Who can forget Boaty McBoatface, the viral sensation of early 2016 before everything was bad and the internet was still fun, when Great Britain’s Natural Environment Research Council (NERC) opened up the naming of a £200 million polar research vessel to public. Despite the 125,000 and some votes for Boaty, the organization instead decided to go with the “RRS Sir David Attenborough,” named for the renowned natural historian — however allowed the vessel’s undersea sample-gathering submarine to be called Boaty McBoatface as a consolation prize.
The vessel was set to sail the waters of Antarctica and the Arctic in 2019, and has now successfully returned from its inaugural mission. And Boaty’s findings, published in a PNAS journal on Monday, have revealed that “increasingly strong winds in the region are causing turbulence deep within the sea, and as a result mixing warm water from middle levels with colder water in the abyss.”
So what does this mean, in layman’s terms?
That process is causing the sea temperature to rise, which in turn is a significant contributor to rising sea levels, scientists behind the project said.
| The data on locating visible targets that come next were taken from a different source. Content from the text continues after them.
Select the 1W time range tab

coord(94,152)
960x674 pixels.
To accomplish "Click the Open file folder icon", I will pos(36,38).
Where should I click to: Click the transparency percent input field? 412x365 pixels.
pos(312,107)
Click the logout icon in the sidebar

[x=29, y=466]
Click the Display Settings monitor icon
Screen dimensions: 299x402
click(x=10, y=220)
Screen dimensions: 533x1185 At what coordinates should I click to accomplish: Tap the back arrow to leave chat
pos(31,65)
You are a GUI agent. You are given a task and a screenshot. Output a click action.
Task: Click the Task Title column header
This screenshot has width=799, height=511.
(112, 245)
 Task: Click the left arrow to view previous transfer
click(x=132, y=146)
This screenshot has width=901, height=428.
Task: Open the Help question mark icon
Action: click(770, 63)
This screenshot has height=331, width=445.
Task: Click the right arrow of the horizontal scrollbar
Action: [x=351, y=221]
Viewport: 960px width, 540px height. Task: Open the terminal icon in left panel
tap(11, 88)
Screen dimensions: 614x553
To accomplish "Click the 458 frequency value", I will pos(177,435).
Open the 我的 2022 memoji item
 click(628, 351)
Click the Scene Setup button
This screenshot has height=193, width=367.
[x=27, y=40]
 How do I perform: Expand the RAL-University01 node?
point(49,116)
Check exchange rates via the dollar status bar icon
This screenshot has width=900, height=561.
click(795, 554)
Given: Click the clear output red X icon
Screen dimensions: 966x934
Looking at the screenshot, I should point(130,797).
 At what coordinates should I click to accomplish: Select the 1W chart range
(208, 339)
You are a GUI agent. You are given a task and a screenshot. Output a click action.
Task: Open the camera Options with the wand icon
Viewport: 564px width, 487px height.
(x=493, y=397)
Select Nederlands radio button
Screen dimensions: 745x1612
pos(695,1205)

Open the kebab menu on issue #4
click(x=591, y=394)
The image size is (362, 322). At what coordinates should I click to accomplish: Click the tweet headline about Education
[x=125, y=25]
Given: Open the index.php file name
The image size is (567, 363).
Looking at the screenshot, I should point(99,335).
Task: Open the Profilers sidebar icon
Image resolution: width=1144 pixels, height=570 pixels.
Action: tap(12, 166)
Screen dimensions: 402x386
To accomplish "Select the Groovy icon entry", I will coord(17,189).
Antarctic winds are growing in strength due to the thinning of the ozone layer and the build-up of greenhouse gases, but their impact on the ocean has never been factored in to climate models.
Ironically enough, Boaty McBoatface is pictured above with Conservative Party Prime Minister candidate Boris Johnson (also known as “Britian’s Donald Trump“) who oversaw “devastating” cuts to combat climate change when he served as a foreign secretary.